### WHAT THE TASK REQUIRES
The required output is the full listing below, reproduced word for word.

### AVAILABLE DATA
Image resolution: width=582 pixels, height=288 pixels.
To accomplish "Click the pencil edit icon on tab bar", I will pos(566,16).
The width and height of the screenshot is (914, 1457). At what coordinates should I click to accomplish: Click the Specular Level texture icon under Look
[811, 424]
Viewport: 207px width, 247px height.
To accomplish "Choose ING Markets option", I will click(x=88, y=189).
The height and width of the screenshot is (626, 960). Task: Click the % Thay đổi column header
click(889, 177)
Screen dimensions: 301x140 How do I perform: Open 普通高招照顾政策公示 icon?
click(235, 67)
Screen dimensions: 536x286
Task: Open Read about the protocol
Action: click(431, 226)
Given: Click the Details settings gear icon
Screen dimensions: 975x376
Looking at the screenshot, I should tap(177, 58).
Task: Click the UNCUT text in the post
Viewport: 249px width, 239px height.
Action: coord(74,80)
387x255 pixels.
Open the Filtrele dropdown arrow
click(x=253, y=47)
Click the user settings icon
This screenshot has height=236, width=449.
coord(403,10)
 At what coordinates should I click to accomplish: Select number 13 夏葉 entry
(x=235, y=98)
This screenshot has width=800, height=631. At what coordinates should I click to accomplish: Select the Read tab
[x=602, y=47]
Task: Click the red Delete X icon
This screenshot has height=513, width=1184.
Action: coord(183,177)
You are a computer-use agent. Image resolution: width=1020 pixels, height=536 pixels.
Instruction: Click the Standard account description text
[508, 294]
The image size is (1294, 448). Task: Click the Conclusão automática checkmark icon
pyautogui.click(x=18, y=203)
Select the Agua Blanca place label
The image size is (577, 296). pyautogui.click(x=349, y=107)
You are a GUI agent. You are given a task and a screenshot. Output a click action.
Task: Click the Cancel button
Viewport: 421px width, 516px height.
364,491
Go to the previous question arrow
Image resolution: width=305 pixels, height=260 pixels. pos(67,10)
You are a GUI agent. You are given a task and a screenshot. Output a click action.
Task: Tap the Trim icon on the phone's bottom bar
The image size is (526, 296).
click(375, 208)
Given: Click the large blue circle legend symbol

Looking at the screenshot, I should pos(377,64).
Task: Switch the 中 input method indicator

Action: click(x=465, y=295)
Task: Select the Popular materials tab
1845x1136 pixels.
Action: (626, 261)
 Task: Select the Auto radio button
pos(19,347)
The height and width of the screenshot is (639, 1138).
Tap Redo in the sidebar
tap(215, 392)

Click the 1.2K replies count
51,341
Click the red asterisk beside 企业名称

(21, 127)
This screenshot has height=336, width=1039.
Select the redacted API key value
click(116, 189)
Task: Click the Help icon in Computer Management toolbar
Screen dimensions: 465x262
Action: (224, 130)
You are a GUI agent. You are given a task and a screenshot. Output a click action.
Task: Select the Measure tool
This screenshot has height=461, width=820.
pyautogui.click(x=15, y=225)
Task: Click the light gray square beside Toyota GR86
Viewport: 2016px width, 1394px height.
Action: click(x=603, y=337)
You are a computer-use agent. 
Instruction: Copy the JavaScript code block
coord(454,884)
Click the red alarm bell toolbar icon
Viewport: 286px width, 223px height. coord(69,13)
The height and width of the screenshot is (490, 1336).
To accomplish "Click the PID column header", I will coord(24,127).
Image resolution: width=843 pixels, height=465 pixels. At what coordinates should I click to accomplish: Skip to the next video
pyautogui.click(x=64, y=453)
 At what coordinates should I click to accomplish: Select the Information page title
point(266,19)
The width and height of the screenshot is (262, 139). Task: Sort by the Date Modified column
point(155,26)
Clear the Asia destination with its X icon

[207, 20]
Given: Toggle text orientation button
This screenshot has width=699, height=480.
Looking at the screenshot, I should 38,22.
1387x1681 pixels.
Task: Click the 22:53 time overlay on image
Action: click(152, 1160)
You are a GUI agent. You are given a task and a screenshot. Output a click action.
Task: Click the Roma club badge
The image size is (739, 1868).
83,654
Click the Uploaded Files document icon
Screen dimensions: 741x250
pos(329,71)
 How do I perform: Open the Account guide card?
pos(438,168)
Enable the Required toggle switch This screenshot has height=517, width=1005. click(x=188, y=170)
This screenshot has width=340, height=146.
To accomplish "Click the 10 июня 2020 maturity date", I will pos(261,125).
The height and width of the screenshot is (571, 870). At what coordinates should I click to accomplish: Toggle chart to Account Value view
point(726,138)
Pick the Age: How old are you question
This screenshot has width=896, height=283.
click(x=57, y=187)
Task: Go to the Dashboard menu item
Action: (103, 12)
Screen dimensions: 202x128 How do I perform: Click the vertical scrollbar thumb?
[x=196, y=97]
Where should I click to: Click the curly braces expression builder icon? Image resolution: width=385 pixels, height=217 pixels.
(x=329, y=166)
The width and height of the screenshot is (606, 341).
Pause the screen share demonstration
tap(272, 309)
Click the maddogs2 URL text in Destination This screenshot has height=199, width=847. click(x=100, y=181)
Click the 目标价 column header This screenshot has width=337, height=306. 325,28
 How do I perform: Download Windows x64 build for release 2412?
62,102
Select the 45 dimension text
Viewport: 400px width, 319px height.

### SOLUTION FOR THIS PROBLEM
Image resolution: width=582 pixels, height=288 pixels.
To accomplish "Click the pencil edit icon on tab bar", I will pos(566,16).
The width and height of the screenshot is (914, 1457). At what coordinates should I click to accomplish: Click the Specular Level texture icon under Look
[811, 424]
Viewport: 207px width, 247px height.
To accomplish "Choose ING Markets option", I will click(x=88, y=189).
The height and width of the screenshot is (626, 960). Task: Click the % Thay đổi column header
click(889, 177)
Screen dimensions: 301x140 How do I perform: Open 普通高招照顾政策公示 icon?
click(235, 67)
Screen dimensions: 536x286
Task: Open Read about the protocol
Action: click(431, 226)
Given: Click the Details settings gear icon
Screen dimensions: 975x376
Looking at the screenshot, I should tap(177, 58).
Task: Click the UNCUT text in the post
Viewport: 249px width, 239px height.
Action: coord(74,80)
387x255 pixels.
Open the Filtrele dropdown arrow
click(x=253, y=47)
Click the user settings icon
This screenshot has height=236, width=449.
coord(403,10)
 At what coordinates should I click to accomplish: Select number 13 夏葉 entry
(x=235, y=98)
This screenshot has width=800, height=631. At what coordinates should I click to accomplish: Select the Read tab
[x=602, y=47]
Task: Click the red Delete X icon
This screenshot has height=513, width=1184.
Action: coord(183,177)
You are a computer-use agent. Image resolution: width=1020 pixels, height=536 pixels.
Instruction: Click the Standard account description text
[508, 294]
The image size is (1294, 448). Task: Click the Conclusão automática checkmark icon
pyautogui.click(x=18, y=203)
Select the Agua Blanca place label
The image size is (577, 296). pyautogui.click(x=349, y=107)
You are a GUI agent. You are given a task and a screenshot. Output a click action.
Task: Click the Cancel button
Viewport: 421px width, 516px height.
364,491
Go to the previous question arrow
Image resolution: width=305 pixels, height=260 pixels. pos(67,10)
You are a GUI agent. You are given a task and a screenshot. Output a click action.
Task: Tap the Trim icon on the phone's bottom bar
The image size is (526, 296).
click(375, 208)
Given: Click the large blue circle legend symbol

Looking at the screenshot, I should pos(377,64).
Task: Switch the 中 input method indicator

Action: click(x=465, y=295)
Task: Select the Popular materials tab
1845x1136 pixels.
Action: (626, 261)
 Task: Select the Auto radio button
pos(19,347)
The height and width of the screenshot is (639, 1138).
Tap Redo in the sidebar
tap(215, 392)

Click the 1.2K replies count
51,341
Click the red asterisk beside 企业名称

(21, 127)
This screenshot has height=336, width=1039.
Select the redacted API key value
click(116, 189)
Task: Click the Help icon in Computer Management toolbar
Screen dimensions: 465x262
Action: (224, 130)
You are a GUI agent. You are given a task and a screenshot. Output a click action.
Task: Select the Measure tool
This screenshot has height=461, width=820.
pyautogui.click(x=15, y=225)
Task: Click the light gray square beside Toyota GR86
Viewport: 2016px width, 1394px height.
Action: click(x=603, y=337)
You are a computer-use agent. 
Instruction: Copy the JavaScript code block
coord(454,884)
Click the red alarm bell toolbar icon
Viewport: 286px width, 223px height. coord(69,13)
The height and width of the screenshot is (490, 1336).
To accomplish "Click the PID column header", I will coord(24,127).
Image resolution: width=843 pixels, height=465 pixels. At what coordinates should I click to accomplish: Skip to the next video
pyautogui.click(x=64, y=453)
 At what coordinates should I click to accomplish: Select the Information page title
point(266,19)
The width and height of the screenshot is (262, 139). Task: Sort by the Date Modified column
point(155,26)
Clear the Asia destination with its X icon

[207, 20]
Given: Toggle text orientation button
This screenshot has width=699, height=480.
Looking at the screenshot, I should 38,22.
1387x1681 pixels.
Task: Click the 22:53 time overlay on image
Action: click(152, 1160)
You are a GUI agent. You are given a task and a screenshot. Output a click action.
Task: Click the Roma club badge
The image size is (739, 1868).
83,654
Click the Uploaded Files document icon
Screen dimensions: 741x250
pos(329,71)
 How do I perform: Open the Account guide card?
pos(438,168)
Enable the Required toggle switch This screenshot has height=517, width=1005. click(x=188, y=170)
This screenshot has width=340, height=146.
To accomplish "Click the 10 июня 2020 maturity date", I will pos(261,125).
The height and width of the screenshot is (571, 870). At what coordinates should I click to accomplish: Toggle chart to Account Value view
point(726,138)
Pick the Age: How old are you question
This screenshot has width=896, height=283.
click(x=57, y=187)
Task: Go to the Dashboard menu item
Action: (103, 12)
Screen dimensions: 202x128 How do I perform: Click the vertical scrollbar thumb?
[x=196, y=97]
Where should I click to: Click the curly braces expression builder icon? Image resolution: width=385 pixels, height=217 pixels.
(x=329, y=166)
The width and height of the screenshot is (606, 341).
Pause the screen share demonstration
tap(272, 309)
Click the maddogs2 URL text in Destination This screenshot has height=199, width=847. click(x=100, y=181)
Click the 目标价 column header This screenshot has width=337, height=306. 325,28
 How do I perform: Download Windows x64 build for release 2412?
62,102
Select the 45 dimension text
Viewport: 400px width, 319px height.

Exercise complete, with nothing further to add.